* _Problem description_
After locating the line that contains "The width and", transcribe exactly that line and each one after it until the data ends, skipping pictures.

Records from a data collection
####################
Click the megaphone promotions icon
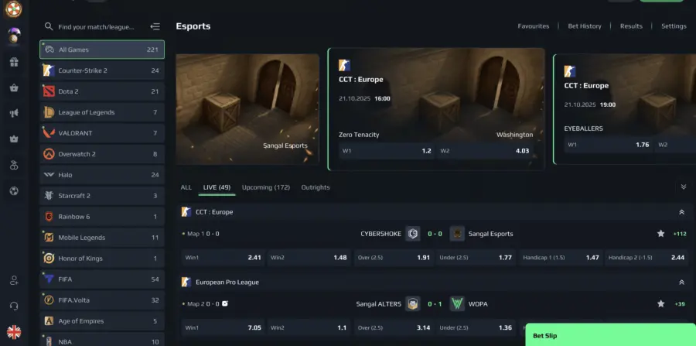Image resolution: width=696 pixels, height=346 pixels. point(14,113)
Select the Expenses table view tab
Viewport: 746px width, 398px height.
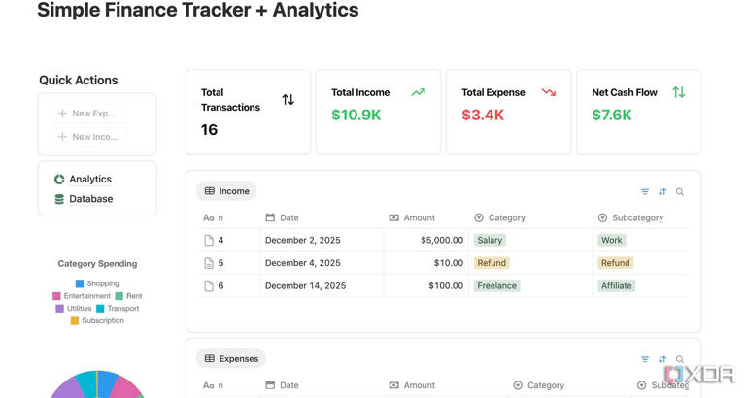(231, 358)
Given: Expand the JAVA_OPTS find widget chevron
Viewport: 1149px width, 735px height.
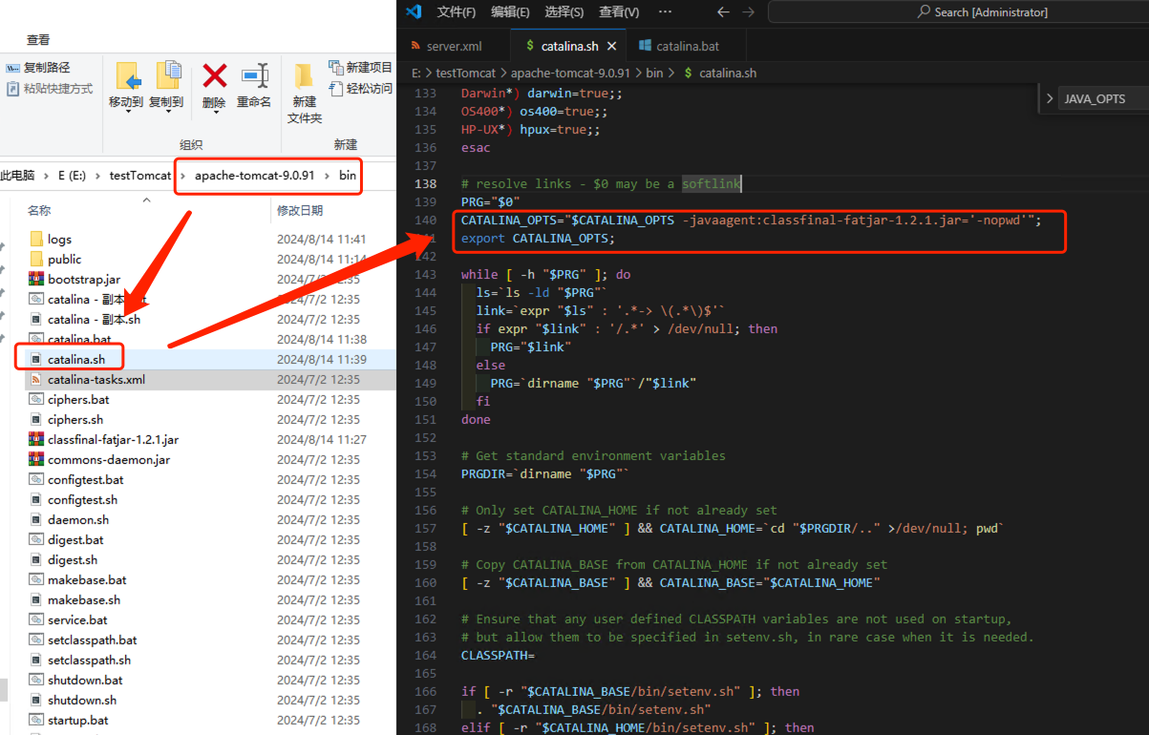Looking at the screenshot, I should click(x=1050, y=98).
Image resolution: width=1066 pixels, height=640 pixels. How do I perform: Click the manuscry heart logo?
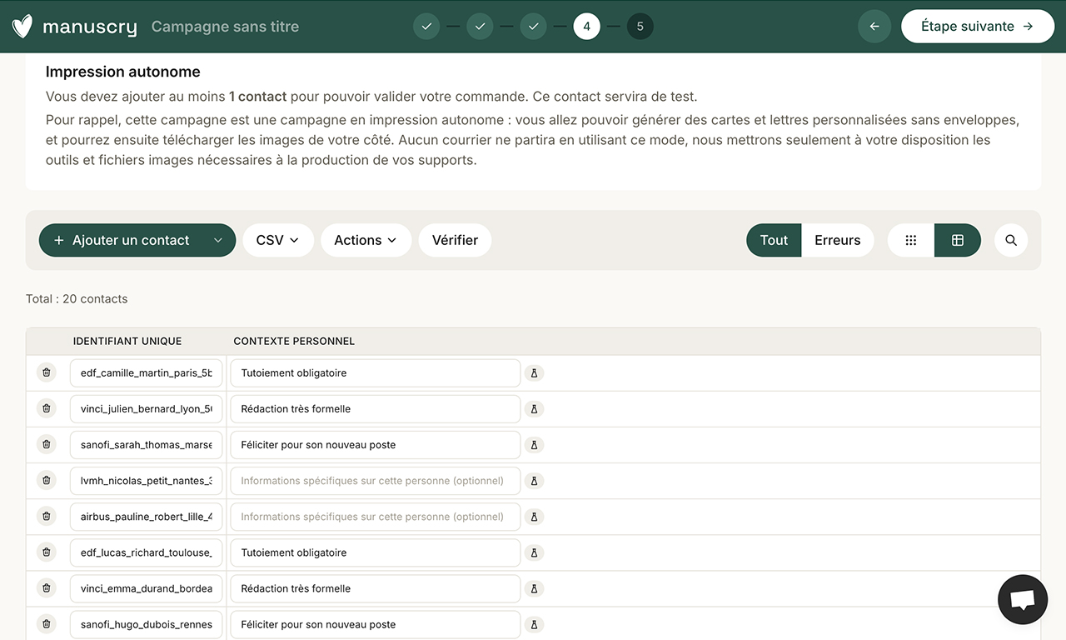coord(21,26)

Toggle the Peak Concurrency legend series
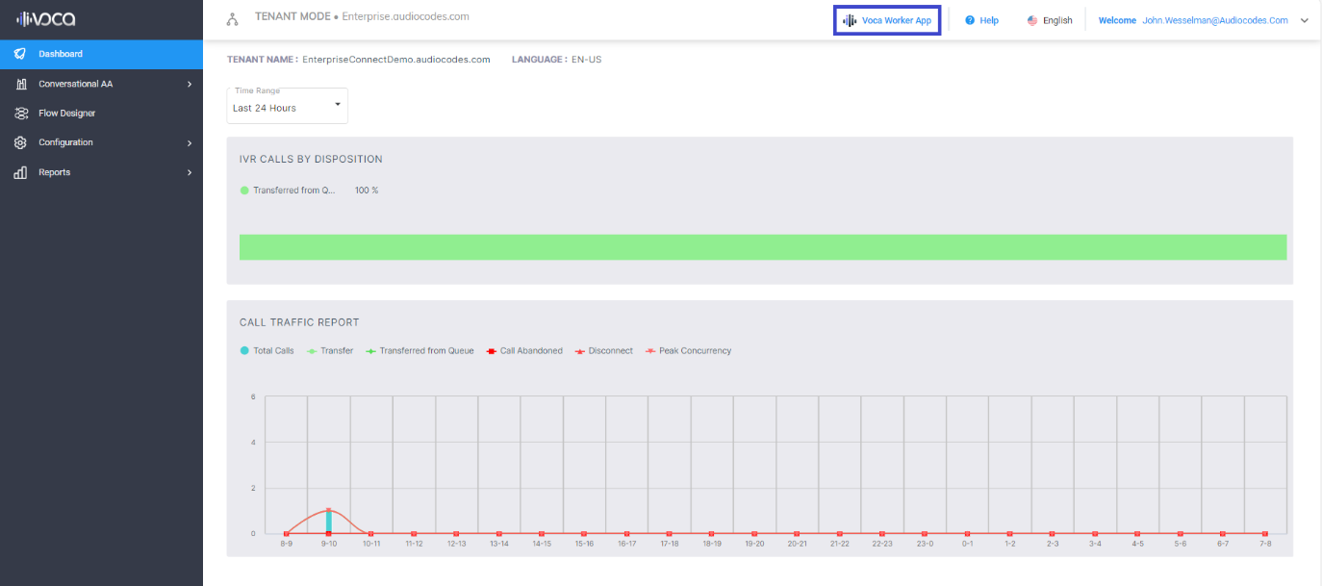[688, 351]
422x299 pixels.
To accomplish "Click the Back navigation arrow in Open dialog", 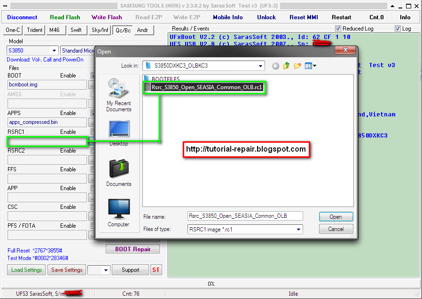I will (x=275, y=65).
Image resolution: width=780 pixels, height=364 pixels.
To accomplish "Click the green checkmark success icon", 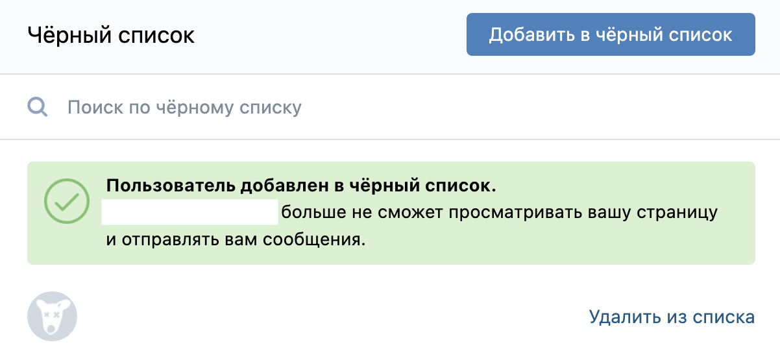I will click(x=66, y=201).
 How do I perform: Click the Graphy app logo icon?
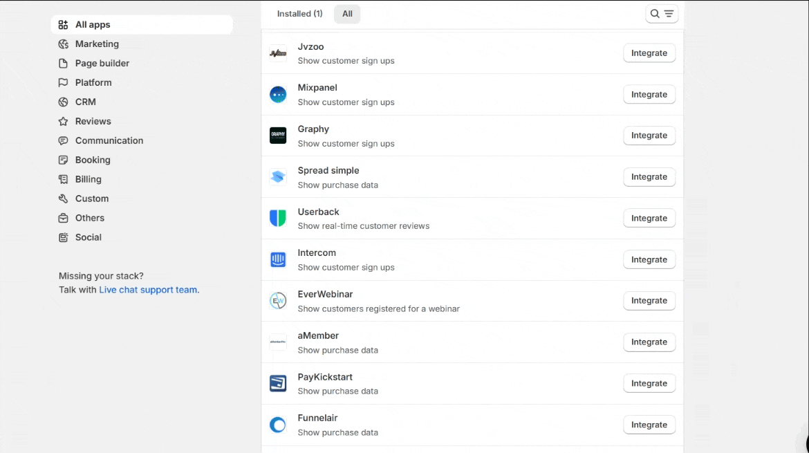pos(278,136)
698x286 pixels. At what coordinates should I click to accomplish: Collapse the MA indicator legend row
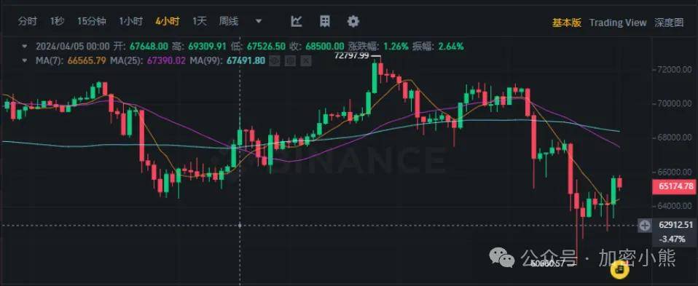coord(26,60)
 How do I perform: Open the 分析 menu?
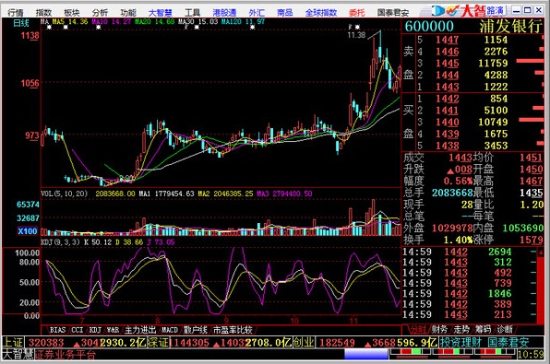coord(100,13)
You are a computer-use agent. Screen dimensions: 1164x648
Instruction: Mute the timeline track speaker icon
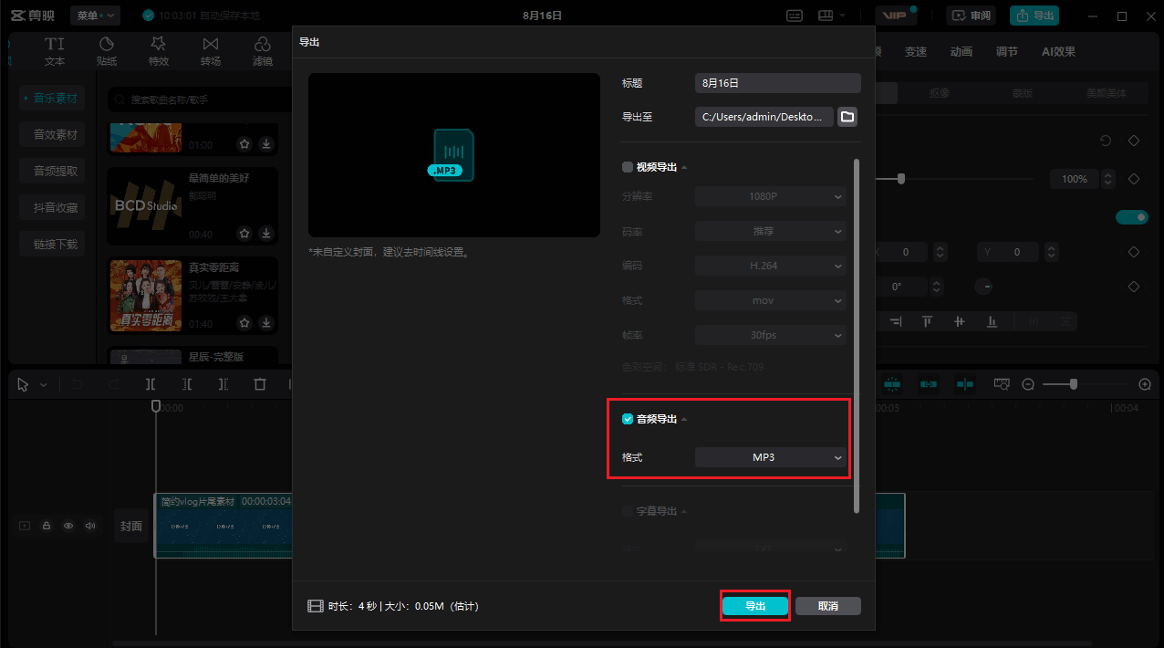point(89,526)
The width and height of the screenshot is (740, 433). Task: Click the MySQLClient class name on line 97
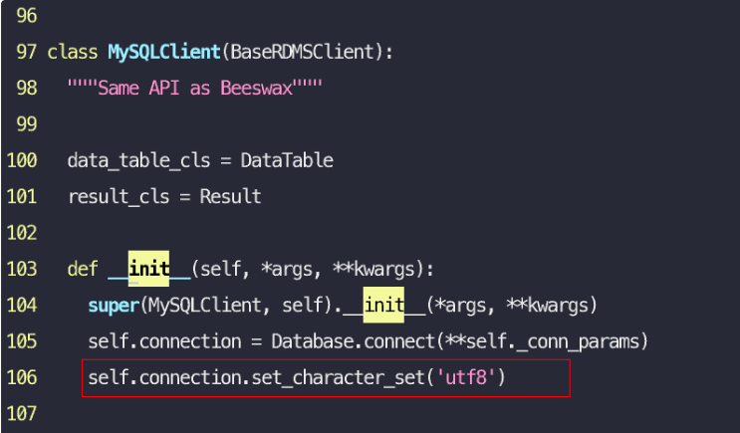pos(164,52)
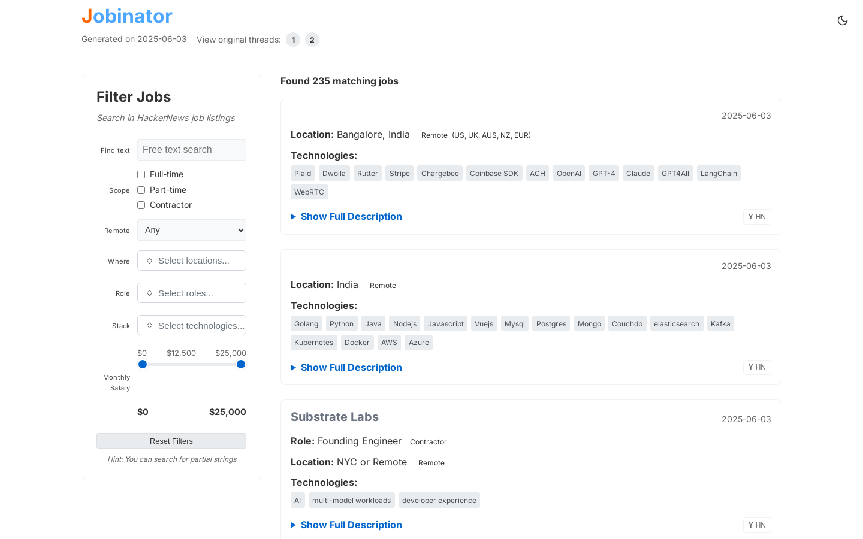Click the Substrate Labs company title
Image resolution: width=863 pixels, height=539 pixels.
pos(334,417)
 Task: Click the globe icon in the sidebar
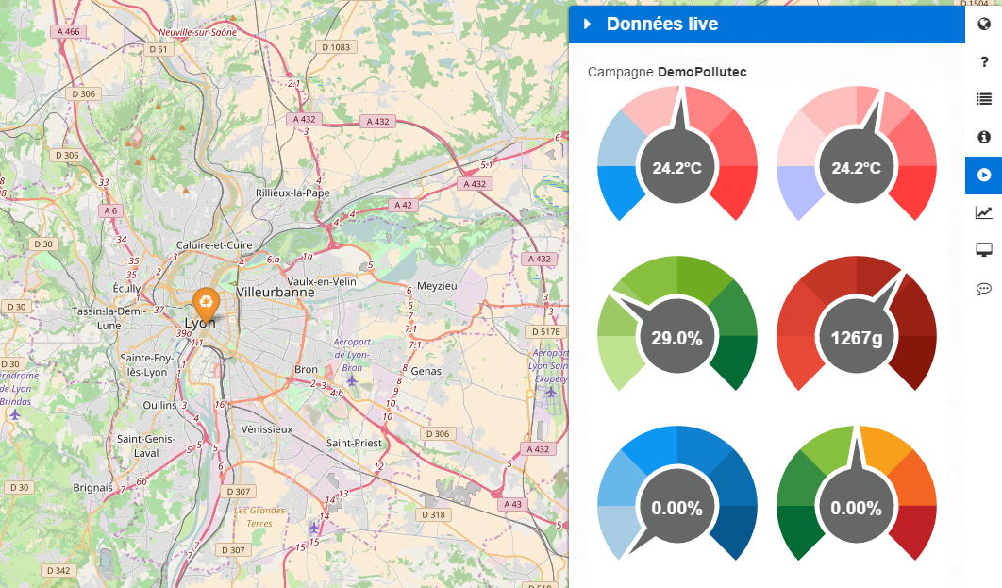coord(983,24)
####################
* _Exercise result_
The width and height of the screenshot is (740, 433). Task: Click the MySQLClient class name on line 97
pos(164,52)
Click the Substrate Labs company title
Image resolution: width=863 pixels, height=539 pixels.
pos(334,417)
 Task: Click the globe icon in the sidebar
coord(983,24)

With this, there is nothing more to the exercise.